Study text =>
╔══

Training — mixed precision (Q35–38)
- BF16 vs FP16 — what's different and why does it matter for training stability?
- What's loss scaling and when do you need it?
- What are master weights?
- Where in the training loop do you keep FP32?
Training — data parallelism (Q39–46)
- Why is DataParallel inferior to DDP?
- Walk through Ring All-Reduce.
- What's the per-GPU comm volume of Ring All-Reduce as a function of model size?
- What's the difference between BSP and ASP?
- Why does ZeRO-1 always make sense?
- ZeRO-2 vs ZeRO-3 — when to use which?
- What's FSDP?
- Why does ZeRO-3 cost +50% comm?
Training — pipeline parallelism (Q47–52)
- What's the GPipe bubble formula?
- Walk through 1F1B.
- What's weight stashing in PipeDream?
- Walk through Zero Bubble.
- What does DualPipe do differently?
- Why does Llama 3 reduce one transformer layer from first and last stages?
Training — tensor parallelism (Q53–58)
- Column-wise vs row-wise tensor parallelism — communication primitive each ends with?
- How does Megatron-LM combine column + row to minimize all-reduces?
- Why is TP usually limited to within a single node?
- What's sequence parallelism and how does it extend TP?
- What's Ring Attention?
- Compare context parallelism vs tensor parallelism.
Training — MoE (Q59–66)
- What's a Mixture of Experts?
- Top-1 vs Top-2 routing — tradeoffs?
- What's expert-choice routing?
- What's the load-balancing problem?
- What's auxiliary load-balance loss?
- What's auxiliary-free load balancing (DeepSeek-V3)?
- What's capacity factor and priority dropping?

╚══

Task list =>
• a. In the list of training questions, which question numbers does the mixed precision section cover?
• b. Carry the list of training questions on past its last entry, the one on capacity factor and priority dropping.
The data that comes next has no role in this work.

Entries shown =>
╔══

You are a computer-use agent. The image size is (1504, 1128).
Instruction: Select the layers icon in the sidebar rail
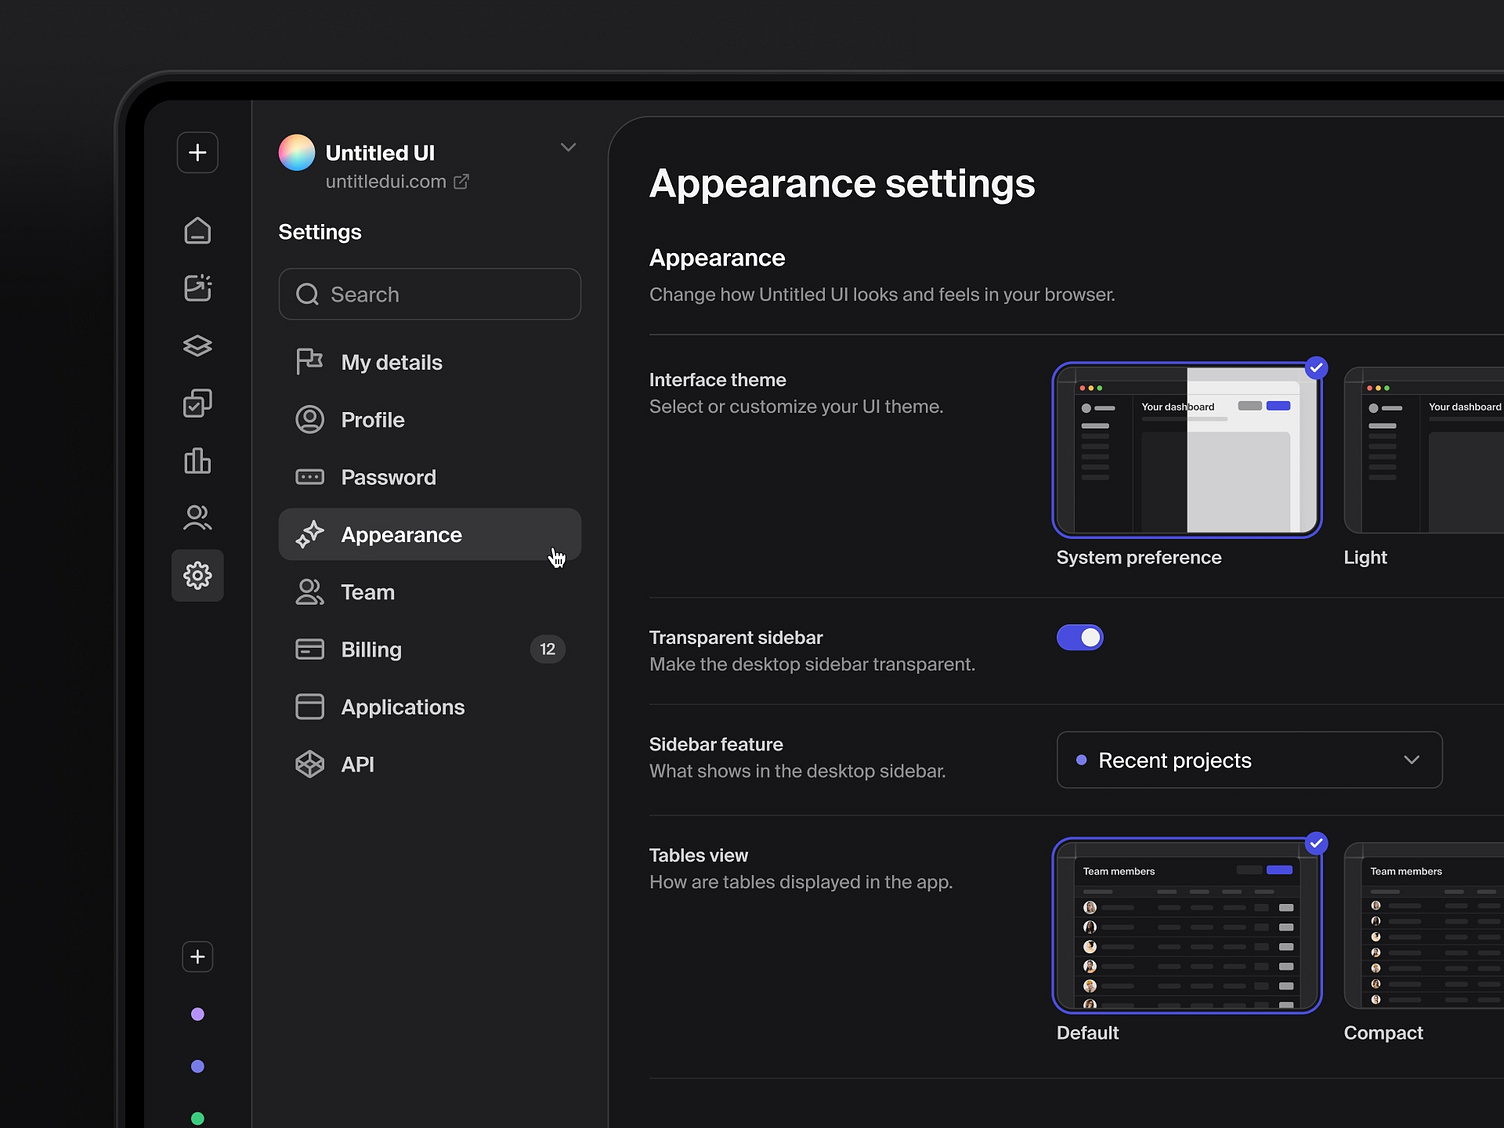[197, 345]
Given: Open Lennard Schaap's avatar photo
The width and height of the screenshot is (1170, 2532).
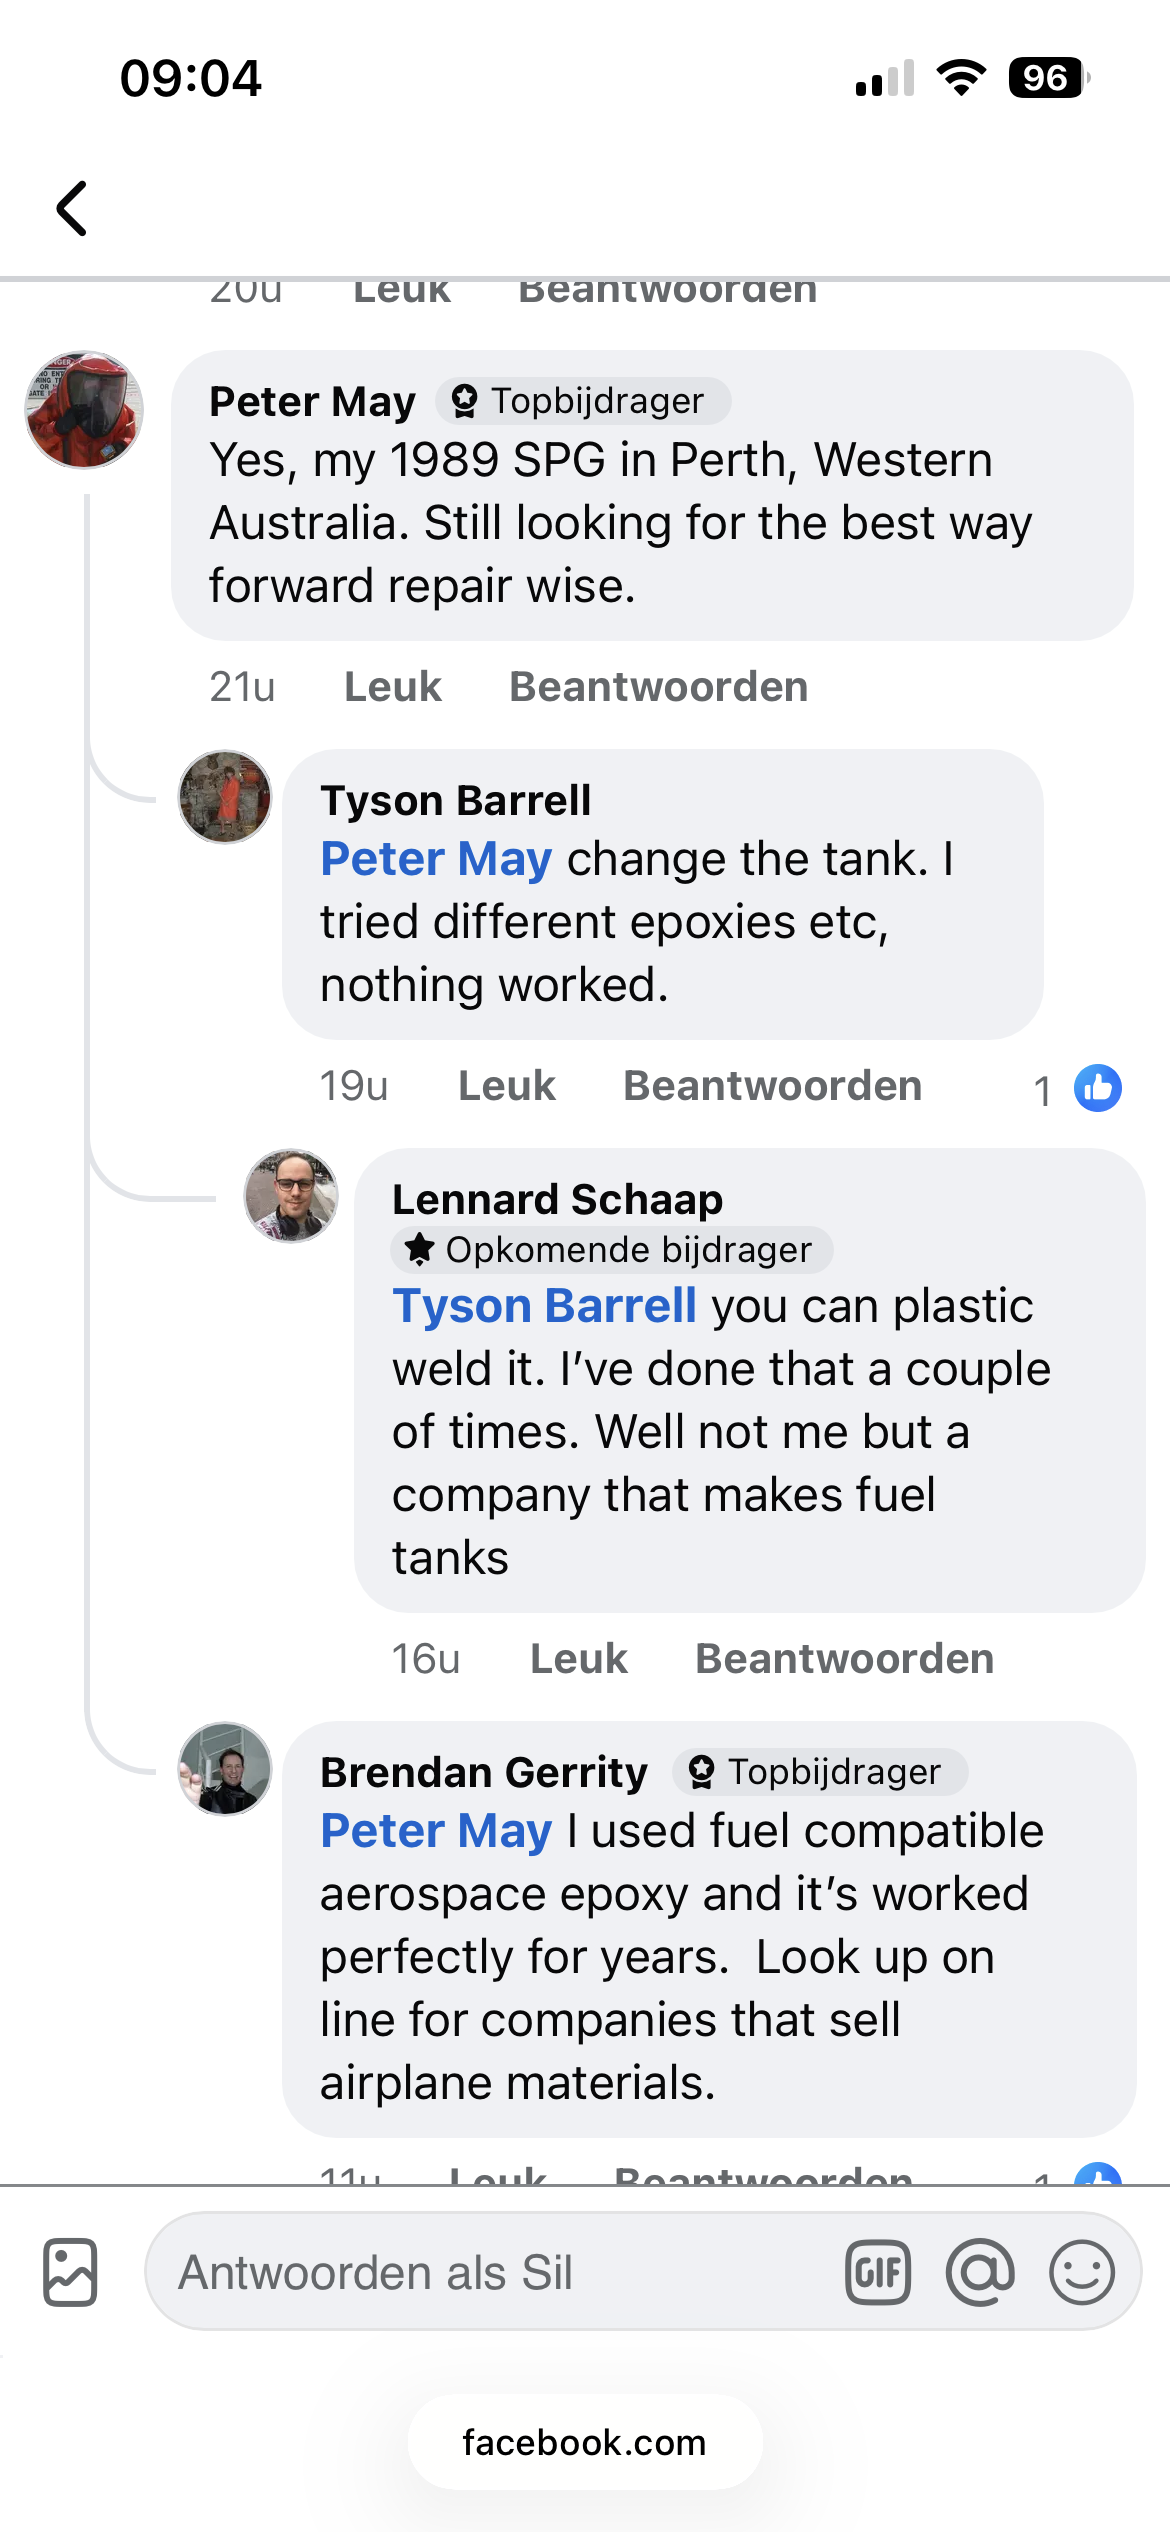Looking at the screenshot, I should click(x=291, y=1196).
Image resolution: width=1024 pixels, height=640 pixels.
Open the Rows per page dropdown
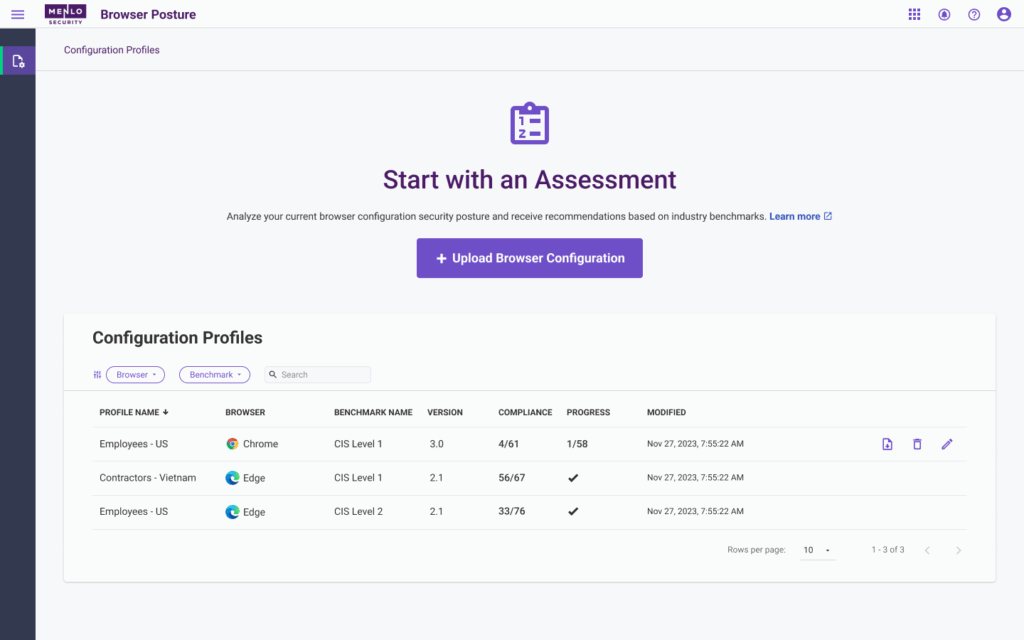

╚══

Your written answers =>
• a. Q35–38

• b.
- What's All-to-All comm and why is it the MoE bottleneck?
Communication primitives (Q67–70)
- List 8 standard collective primitives.
- What's the All-Reduce = Reduce-Scatter + All-Gather identity?
- Why does Ring All-Reduce scale to thousands of GPUs?
- What's NCCL?
11. Drill plan
- Day 1–2: Read sections 1–4 (memory + compute + inference). Quiz yourself on Q1–34.
- Day 3–4: Read section 5 (training parallelism). Quiz Q35–66.
- Day 5: Read sections 6–7 (comm primitives + recipe). Quiz Q67–70.
- Day 6–7: Memorize the 30-second pitches in §9. Practice the "design a 70B training run" answer.
- Recall test. Pick three random topics; write the 30-second pitch from memory.
Acknowledgement
This chapter was sparked by Gauri Gupta's interview-prep notes (NeoSigma, 2025), shared via X. The structure of memory → compute → inference → training-parallelism → comm follows her organization; the depth, cross-references, and interview-grill format are this repo's additions.
Single sentence to remember: scaling = pick what runs out first; combine 4 axes of parallelism (data, tensor, pipeline, expert); shrink memory with FlashAttn + GQA + checkpointing + ZeRO; speed up inference with KV cache + paged attention + speculative decoding + quantization.